Given the records below, pull every line with the word "screenshot" into the answer.

▸ INPUT MATERIAL:
════════════════
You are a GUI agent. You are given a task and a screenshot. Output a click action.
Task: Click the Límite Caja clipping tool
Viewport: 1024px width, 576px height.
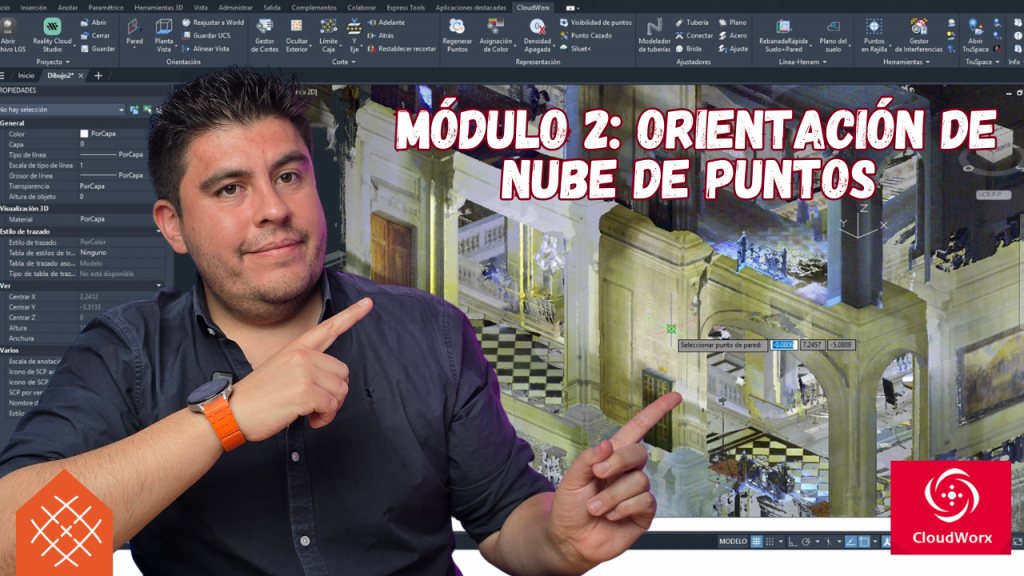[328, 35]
════════════════
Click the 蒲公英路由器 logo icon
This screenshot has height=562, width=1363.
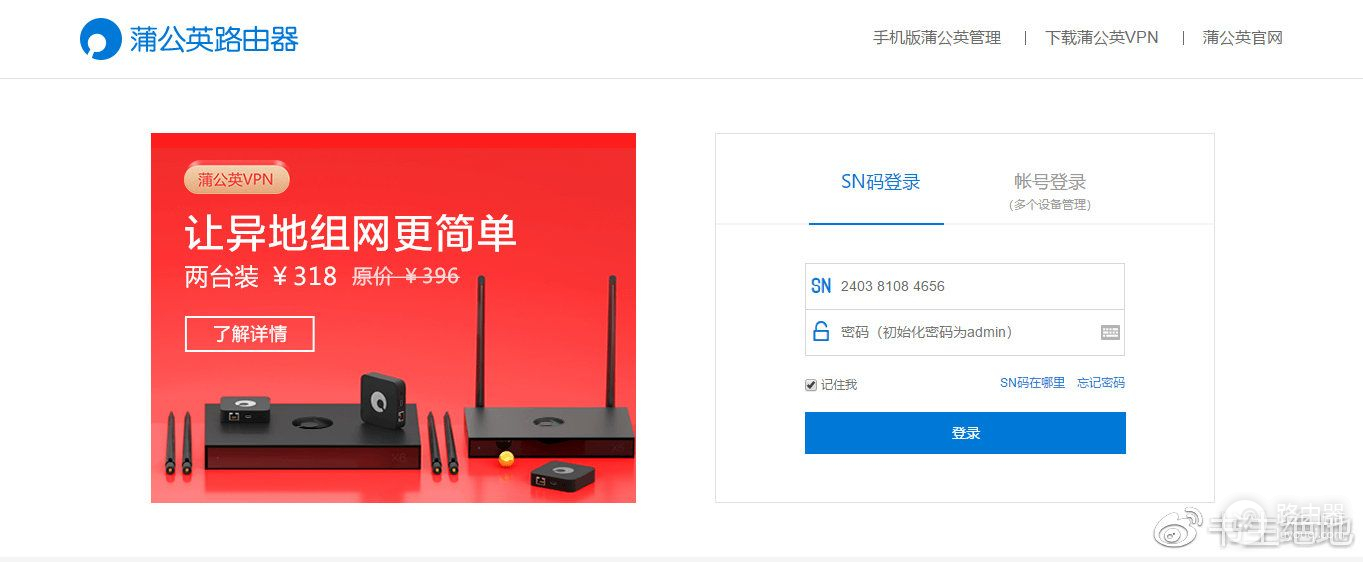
════════════════
▸ WRITTEN ANSWER:
You are a GUI agent. You are given a task and a screenshot. Output a click action.
This screenshot has height=562, width=1363.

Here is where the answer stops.